Ich finde "kaputte" Figuren interessant, weil in ihnen die Katastrophe gewissermaßen schon angelegt ist. Oft sind sie den Problemen, die von außen an sie herangetragen werden, nicht gewachsen, sondern verstärken sie durch ihren inneren Konflikt noch. Persönlich schreibe ich nicht gerne über unbeschwerte Figuren. Sicher wäre es spannend, darzustellen, wie jemand seine Unbeschwertheit verliert, aber das stelle ich mir ziemlich anspruchsvoll vor.

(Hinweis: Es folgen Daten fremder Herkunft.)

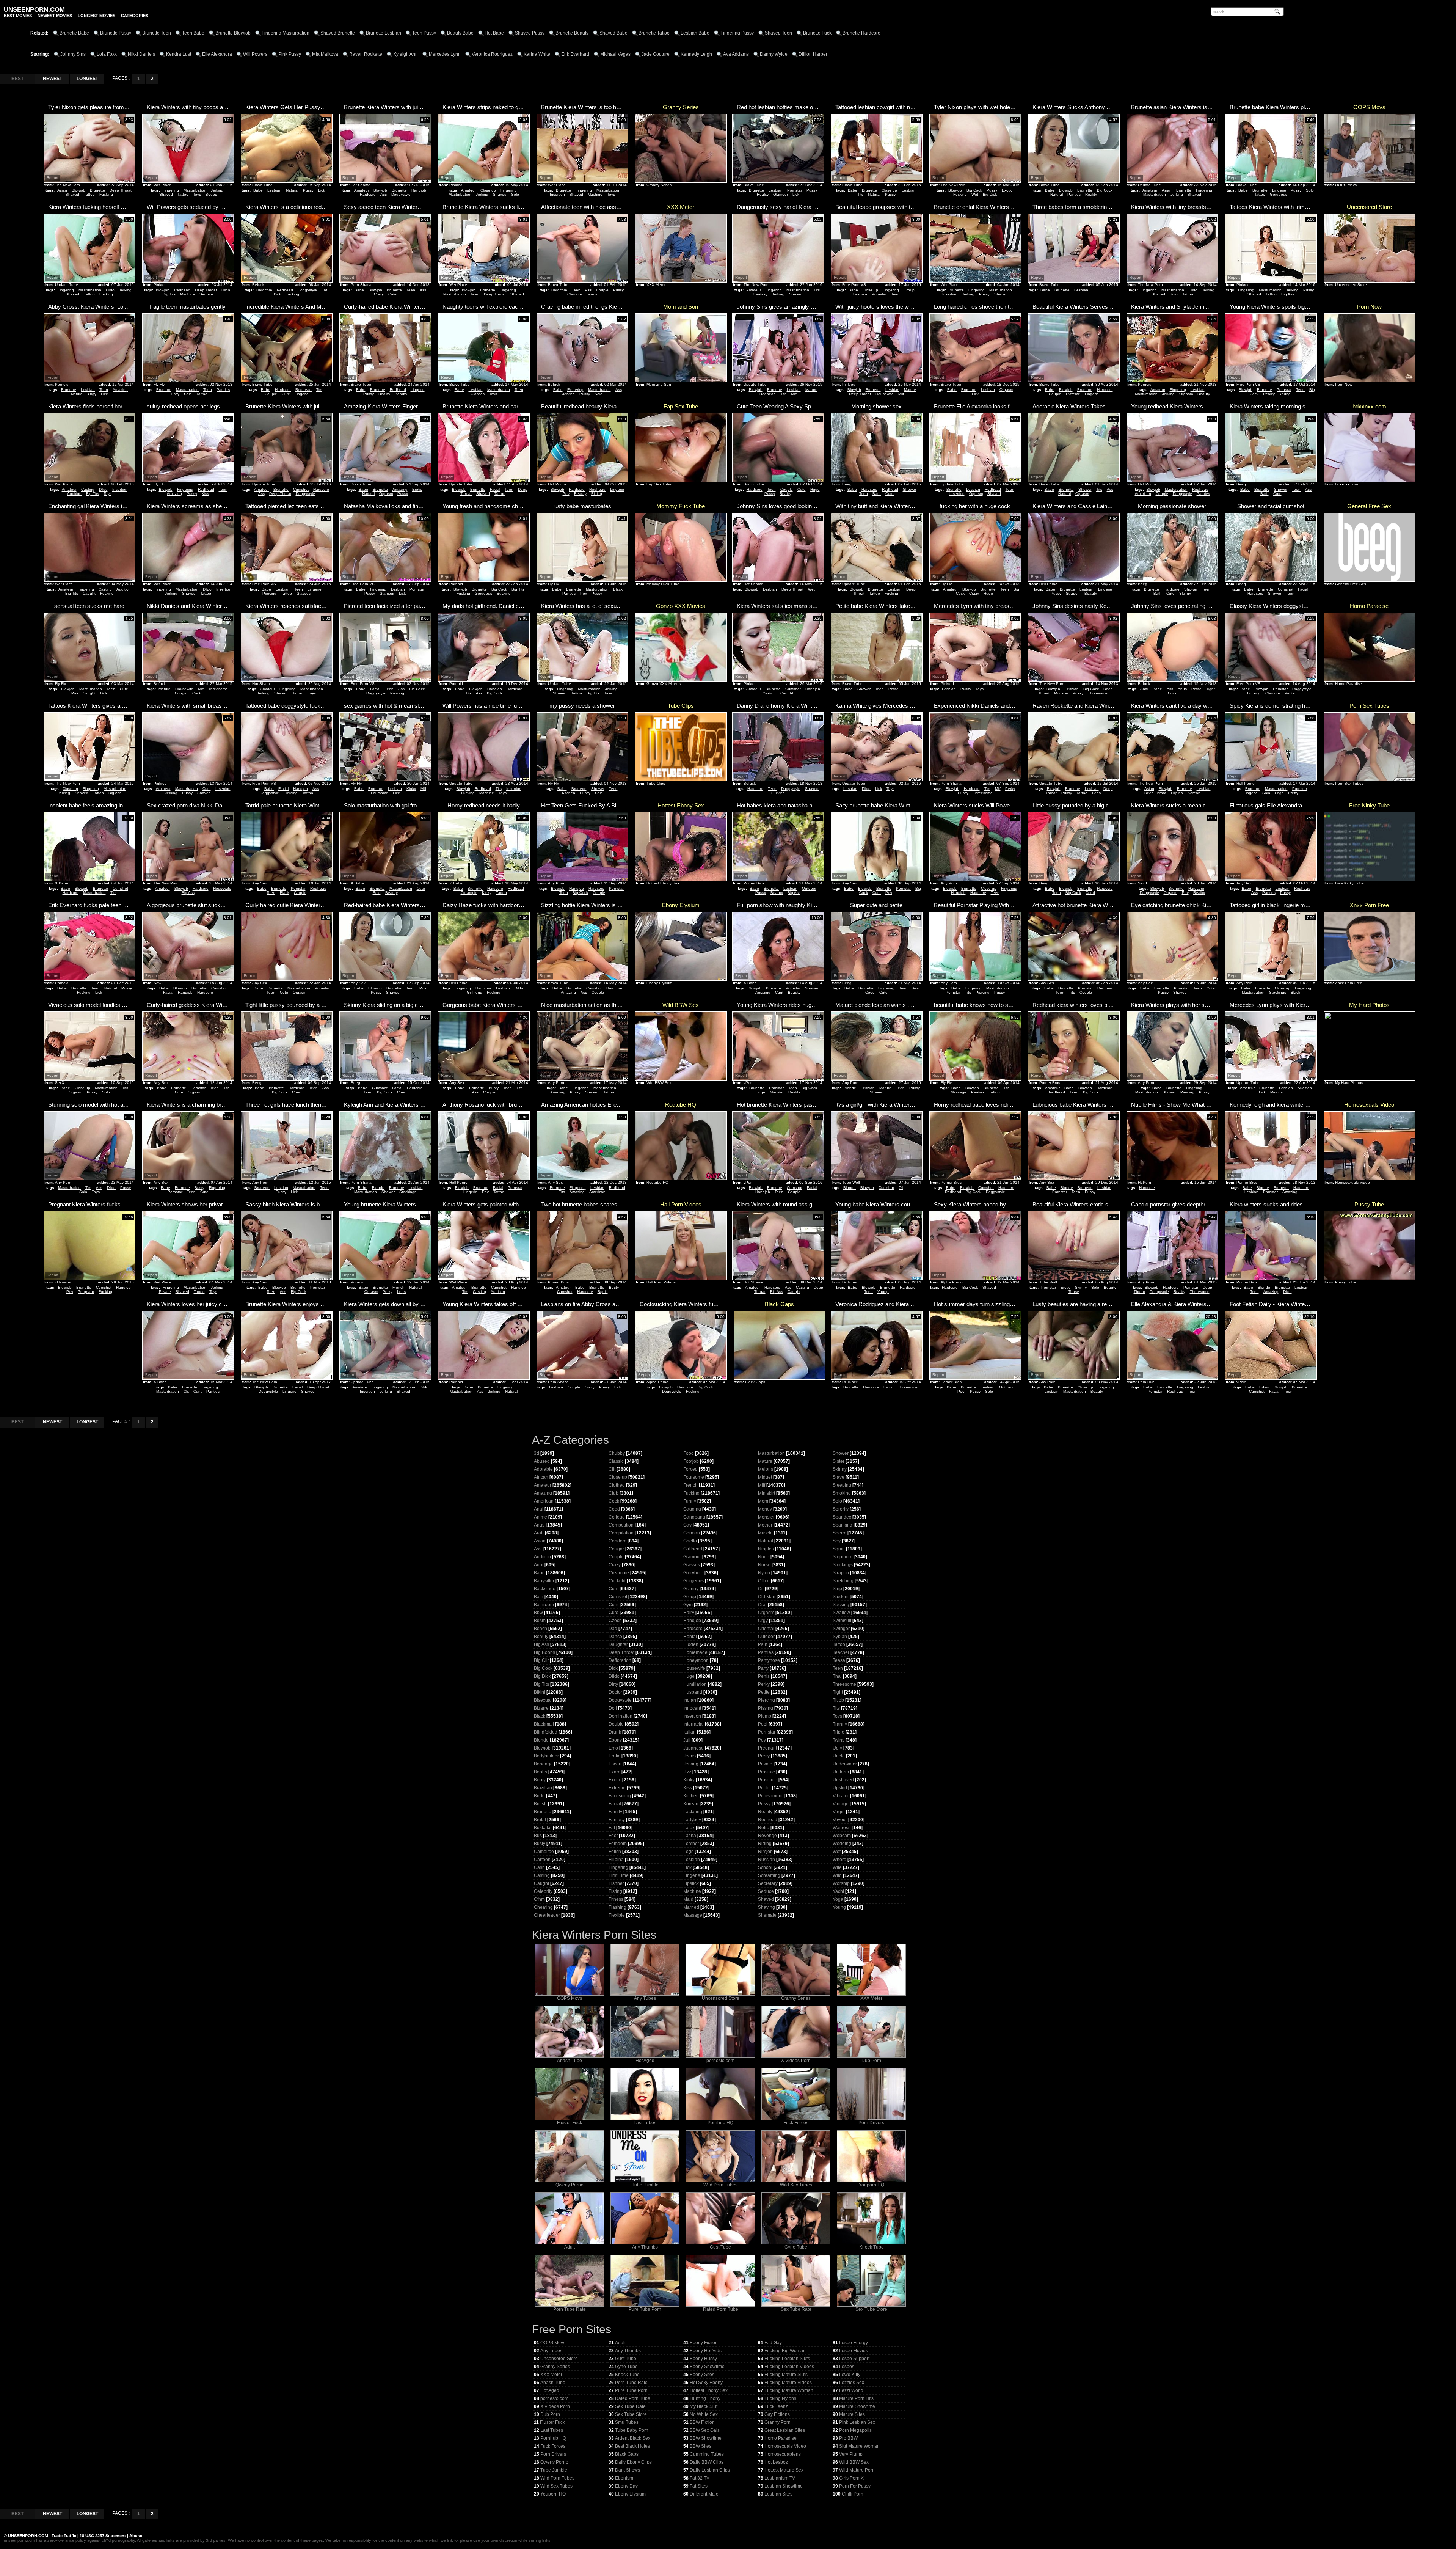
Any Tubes (645, 1998)
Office (764, 1580)
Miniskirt (766, 1493)
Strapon (1073, 593)
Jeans (592, 294)
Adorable (543, 1469)
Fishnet (616, 1883)
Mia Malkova (325, 54)
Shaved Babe (613, 33)
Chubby (617, 1453)
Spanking (842, 1525)
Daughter (618, 1644)
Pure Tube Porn (645, 2309)
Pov (566, 494)
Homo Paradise (780, 2438)
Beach (540, 1628)
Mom (763, 1501)
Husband (692, 1692)
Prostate (766, 1772)
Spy (837, 1541)
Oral (762, 1604)
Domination (620, 1716)
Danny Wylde (774, 54)
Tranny (840, 1724)
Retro (763, 1827)
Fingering (171, 190)
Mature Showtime (857, 2406)
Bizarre (541, 1708)
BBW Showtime (706, 2438)
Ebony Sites (702, 2374)
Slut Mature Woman (859, 2446)
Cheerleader (547, 1915)
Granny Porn (777, 2422)
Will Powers (255, 54)
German (691, 1533)
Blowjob (78, 190)
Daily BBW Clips (706, 2462)
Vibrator (841, 1795)
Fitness (616, 1899)
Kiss (205, 494)
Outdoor (809, 888)
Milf (794, 394)
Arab (539, 1533)
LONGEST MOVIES (96, 15)
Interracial (693, 1724)
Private (165, 1291)
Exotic (1007, 190)
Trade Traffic (64, 2535)
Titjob (838, 1700)
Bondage (543, 1764)
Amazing (120, 390)
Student (841, 1596)
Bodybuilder (546, 1756)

So sind und bleiben meine Figuren arme Würschtel.  ;)

Lucien

Ich bin mal so frei, an dieser Stelle die intakte Familie durch eine behütete Kindheit und Jugend zu ersetzen, was ja in der Regel zumindest ein gesundes soziales Umfeld voraussetzt.  Mein Prota hat früh seine Eltern verloren und ist bei seinem Onkel aufgewachsen. Nach dessen Tod verlässt er sein Dorf, um etwas von der Welt zu sehen und stolpert geradewegs in ein Abenteuer der unschönen Art...
Und ich muss sagen, der Kerl ist echt anstrengend!  :gähn: Ich mag ihn sehr, und seine Naivität und Unschuld bietet viel Potenzial zur Entwicklung, aber bis ich ihn da habe, wo ich ihn sehen will, ist jedes Kapitel aufs Neue ein Kraftakt. Eine Nebenfigur, die eben "kaputt" ist, stiehlt ihm grandios die Show.  :wart:
Für mich bedeutet das: Der nächste Protagonist ist auf jeden Fall "kaputt".

HauntingWitch

#19014
Zitat von: Issun am 15. Dezember 2014, 14:29:19
Ich finde "kaputte" Figuren interessant, weil in ihnen die Katastrophe gewissermaßen schon angelegt ist. Oft sind sie den Problemen, die von außen an sie herangetragen werden, nicht gewachsen, sondern verstärken sie durch ihren inneren Konflikt noch. Persönlich schreibe ich nicht gerne über unbeschwerte Figuren. Sicher wäre es spannend, darzustellen, wie jemand seine Unbeschwertheit verliert, aber das stelle ich mir ziemlich anspruchsvoll vor. So sind und bleiben meine Figuren arme Würschtel.  ;)

Das unterschreibe ich mal genau so.  :)

Wie gesagt, ich frage mich, wie es wäre. Ich habe im NaNo ein bisschen herumprobiert und mir ging es gleich wie Jenny. Wobei es da zwar nicht ein Charakter aus einem kaputten Elternhaus, sondern einer mit einer kaputten Beziehung war, der dem "Langweiler" die Show gestohlen hat. Aber das ist ja auch wiederum irgendwie verknüpft. Über solche Themen könnte ich stundenlang sinnieren. Hatten wir nicht mal einen Thread darüber wie kaputt ein Charakter sein darf oder sollte? Ich meine, mich daran zu erinnern, aber ich finde ihn nicht.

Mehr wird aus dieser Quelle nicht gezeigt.